EXCERPT ▸

# looking for help in mt. clemens area



## michigancutter (Feb 12, 2008)

not only having hard time finding salt but my trans took a crap today too. looking for someone to push 5 lots all with in 5 blocks of each other. All lots are small to medium size would take about 1 1/2 hours to plow. thanks mike


----------



## Enviouslawns (Dec 13, 2007)

Where at in mt.clemens i do some stuff at 23 n gratiot


----------



## Milwaukee (Dec 28, 2007)

Darn I could do that but that lot sound too big for my case 222 with snowplow.

Did you find anyone to clear lots for you?


----------



## michigancutter (Feb 12, 2008)

Enviouslawns;515290 said:


> Where at in mt.clemens i do some stuff at 23 n gratiot


downtown mt. clemens betwwwn chuch rd and joy on gratiot ave


----------



## michigancutter (Feb 12, 2008)

Milwaukee;515299 said:


> Darn I could do that but that lot sound too big for my case 222 with snowplow.
> 
> Did you find anyone to clear lots for you?


no not yet still trying but thanks for the reply


----------



## michigancutter (Feb 12, 2008)

thanks guys for the reply i did find someone to help me. Also like to thank kassin lawn for calling me back and setting me up with a sub. thanks plowsite.com


----------

TASK SET ▸
- A) Print the part of the Mt. Clemens plowing thread from "# looking for" to "(Dec 13, 2007)".
- B) In the Mt. Clemens plowing thread, turn the paragraph beginning "not only having hard time finding salt" into a short bulleted list that keeps its main facts.
- C) In the Mt. Clemens plowing thread, whom does michigancutter thank for calling back, and what did they do?

GIVEN DATA ▸
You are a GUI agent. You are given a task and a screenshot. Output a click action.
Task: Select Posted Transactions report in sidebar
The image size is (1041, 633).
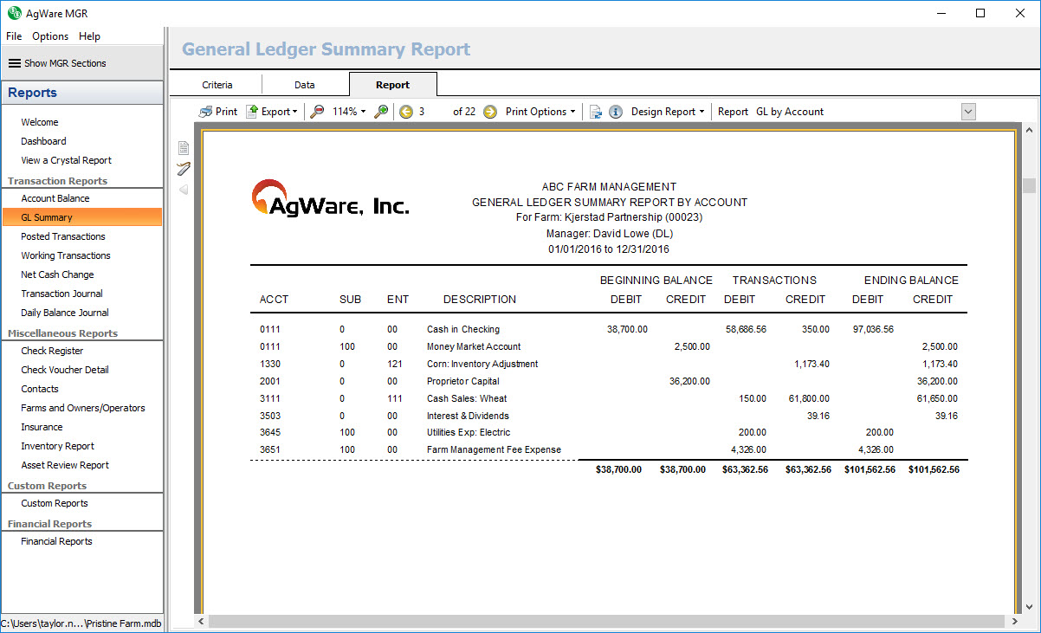(x=63, y=236)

SET OF ANSWERS ▸
- A)
# looking for help in mt. clemens area



## michigancutter (Feb 12, 2008)

not only having hard time finding salt but my trans took a crap today too. looking for someone to push 5 lots all with in 5 blocks of each other. All lots are small to medium size would take about 1 1/2 hours to plow. thanks mike


----------



## Enviouslawns (Dec 13, 2007)

- B)
- Having a hard time finding salt
- Transmission failed today
- Looking for someone to push 5 lots, all within 5 blocks of each other
- Lots are small to medium size
- Plowing them would take about 1 1/2 hours

- C) Kassin lawn called back and set michigancutter up with a sub.